## Start Excerpt

Tuesday, September 10, 2019

They asked me: Why did you write your memoir?


Last night I attended the first meeting of our church’s fall book club, for which they’ve chosen my new memoir, Please, God, Don’t Make Me Go: A Foot-Dragger’s Memoir.  I’m happy but also humbled that they chose it.

Among other questions, they asked me: Why did you write your memoir?

Good question.

I took time to answer because a memoir—every memoir—can and should be a gift for its readers. In fact:

I believe God Himself
dreamed up the idea of memoirs.
If you think that’s a stretch, read on!

Last evening, I took the ladies back to the beginning of my passion for memoirs—though originally I didn’t even know the definition of “memoir.”

It started some thirty years ago. I’d been reading Streams in the Desert, a devotional from 1925 (!) by Mrs. Charles E. Cowman (though nowadays they call her L.B. Cowman).

Not only have publishers updated her powerful devotional by letting the dear lady use her own name instead of her husband’s, they’ve also updated the wording and Bible version.

But I’m still using the old-fashioned version, so keep that in mind when you read what L.B. wrote. It’s based on Luke 21:13 which says, “This will give you an opportunity to tell about Me” (ERV).

“Life is a steep climb, and it does the heart good to have somebody ‘call back’ and cheerily beckon us on up the high hill,” she writes. “We are all climbers together, and we must help one another.

## End Excerpt
## Start Provided information

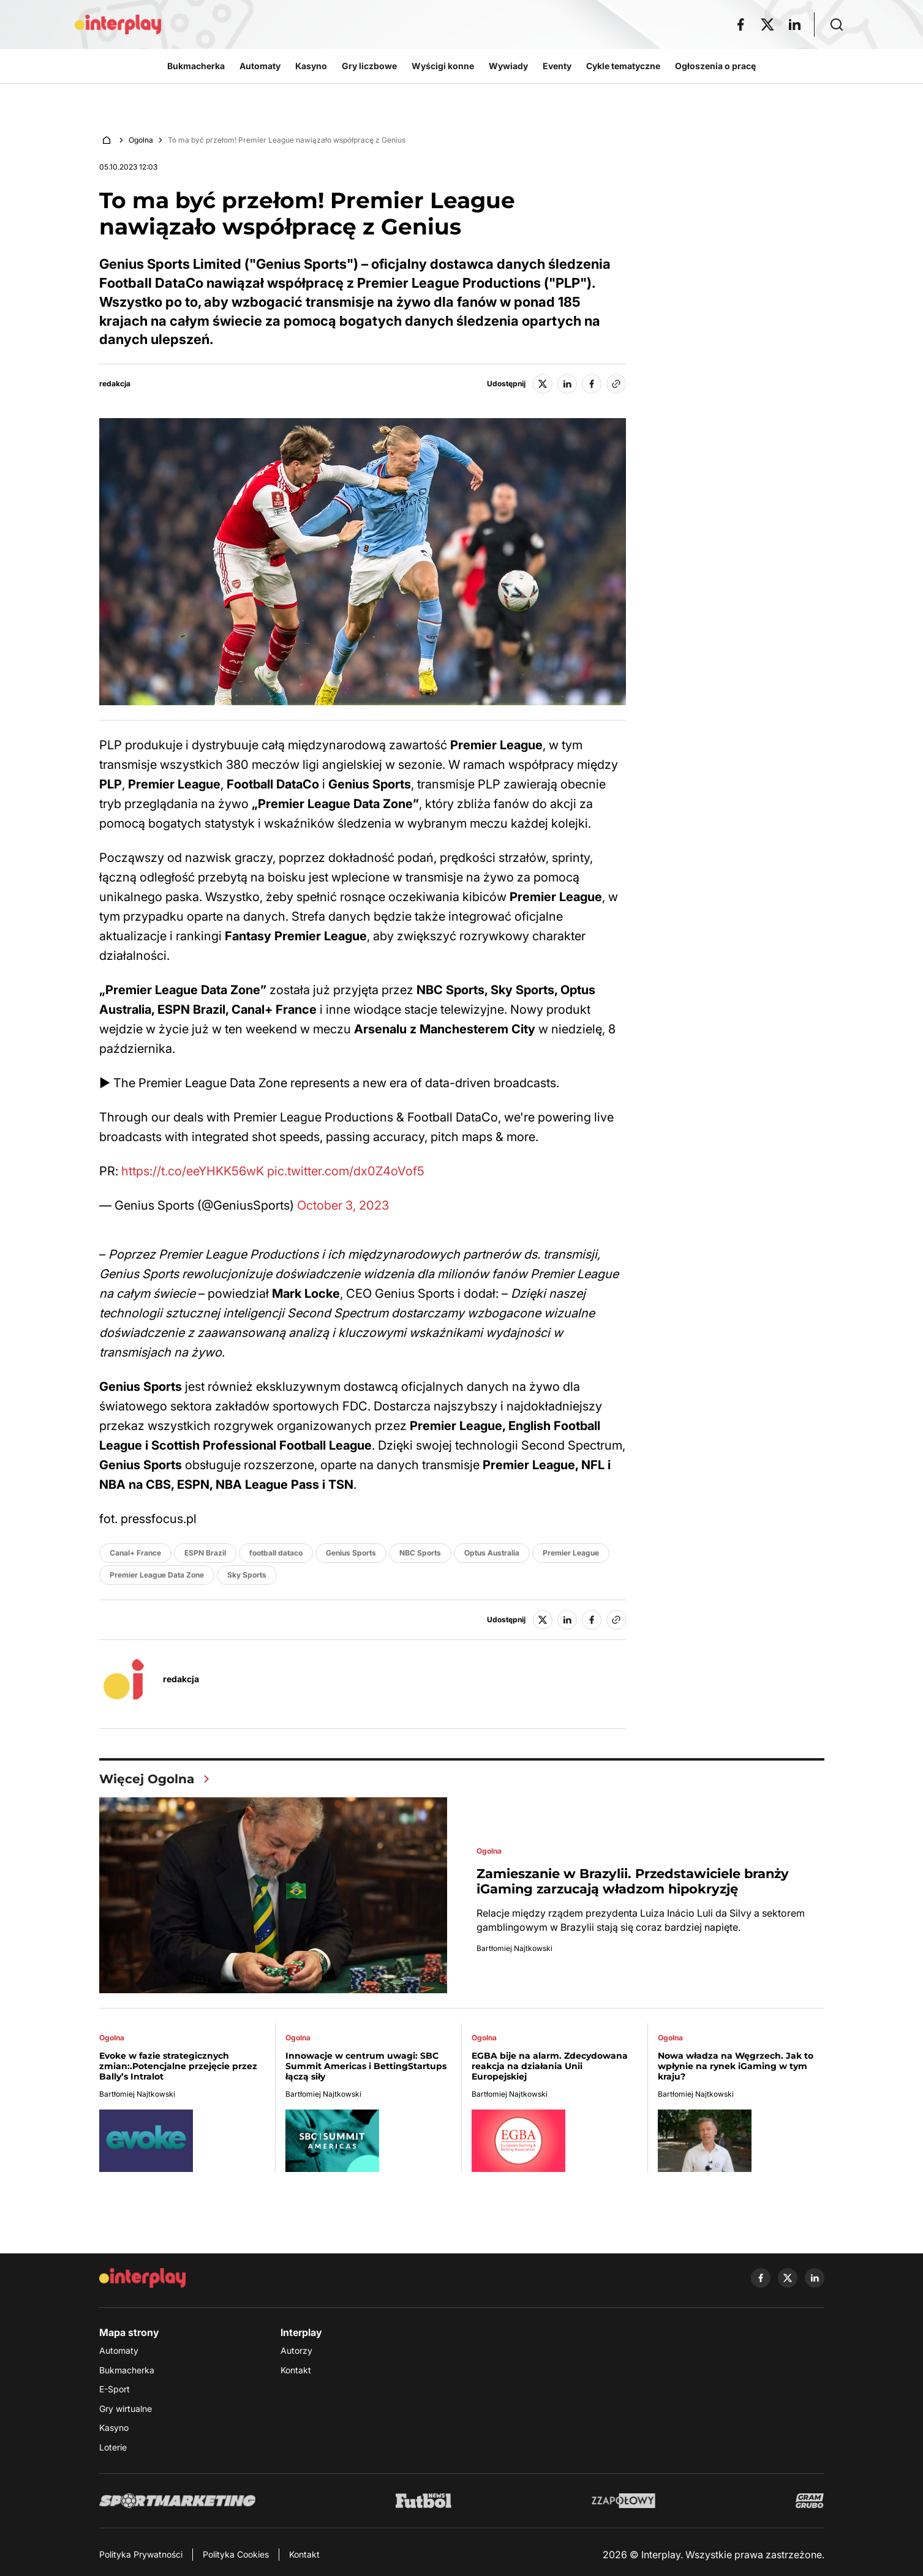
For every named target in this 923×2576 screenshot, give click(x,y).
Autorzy (296, 2350)
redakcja (114, 384)
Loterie (113, 2447)
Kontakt (296, 2370)
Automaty (118, 2350)
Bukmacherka (126, 2370)
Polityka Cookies (236, 2554)
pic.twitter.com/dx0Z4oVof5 (345, 1171)
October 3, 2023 (343, 1205)
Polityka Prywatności (141, 2554)
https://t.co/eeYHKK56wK (192, 1171)
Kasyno (114, 2427)
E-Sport (114, 2389)
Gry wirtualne (125, 2408)
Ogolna (141, 139)
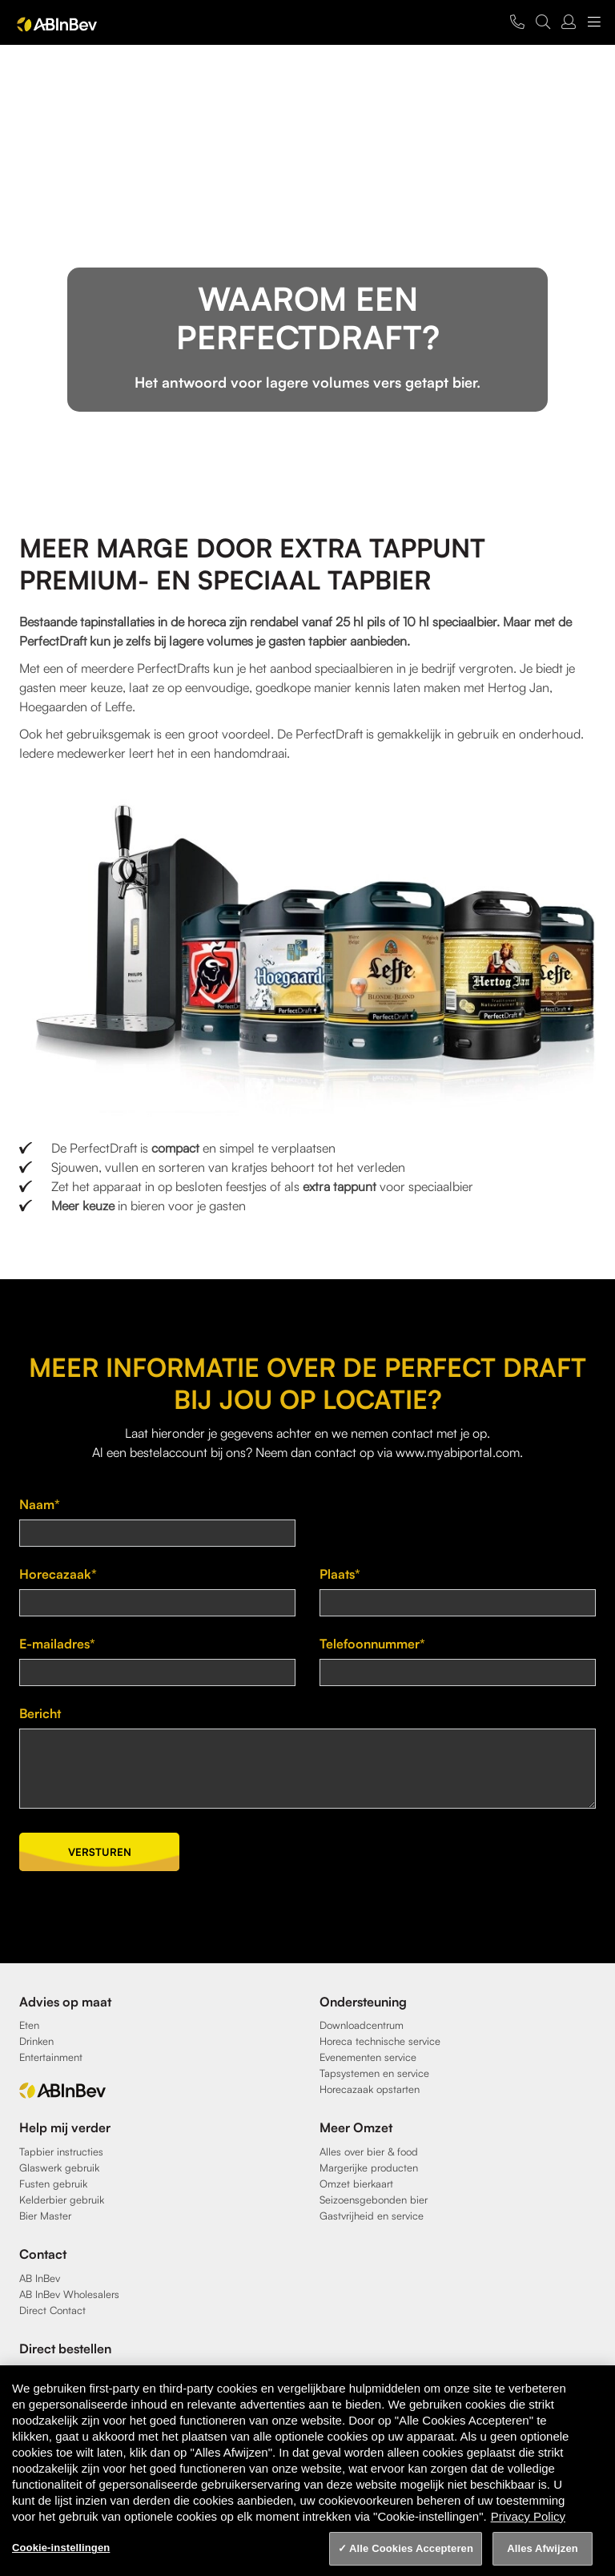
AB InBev (39, 2278)
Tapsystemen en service (374, 2073)
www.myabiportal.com (458, 1452)
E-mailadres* (57, 1644)
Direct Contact (52, 2310)
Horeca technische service (380, 2041)
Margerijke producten (369, 2167)
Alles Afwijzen (542, 2548)
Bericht (40, 1713)
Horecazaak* (58, 1574)
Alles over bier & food (369, 2151)
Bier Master (45, 2215)
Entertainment (50, 2057)
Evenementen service (368, 2057)
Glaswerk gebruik (59, 2167)
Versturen (99, 1851)
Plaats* (340, 1574)
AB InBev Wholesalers (69, 2294)
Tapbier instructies (61, 2151)
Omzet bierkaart (356, 2183)
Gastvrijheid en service (372, 2215)
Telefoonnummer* (372, 1644)
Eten (29, 2025)
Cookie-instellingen (61, 2548)
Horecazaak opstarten (370, 2089)
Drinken (36, 2041)
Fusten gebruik (53, 2183)
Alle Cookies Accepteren (411, 2548)
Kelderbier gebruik (61, 2199)
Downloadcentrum (362, 2025)
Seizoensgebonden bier (374, 2199)
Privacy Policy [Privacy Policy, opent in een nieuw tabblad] (528, 2516)
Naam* (39, 1504)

## End Provided information

— Direction 1 —
According to the blog post, what year was the devotional Streams in the Desert published?
— Direction 2 —
Copy the stretch of the blog post from "Good question." through "stretch, read on!".

— Full solution 1 —
1925

— Full solution 2 —
Good question.

I took time to answer because a memoir—every memoir—can and should be a gift for its readers. In fact:

I believe God Himself
dreamed up the idea of memoirs.
If you think that’s a stretch, read on!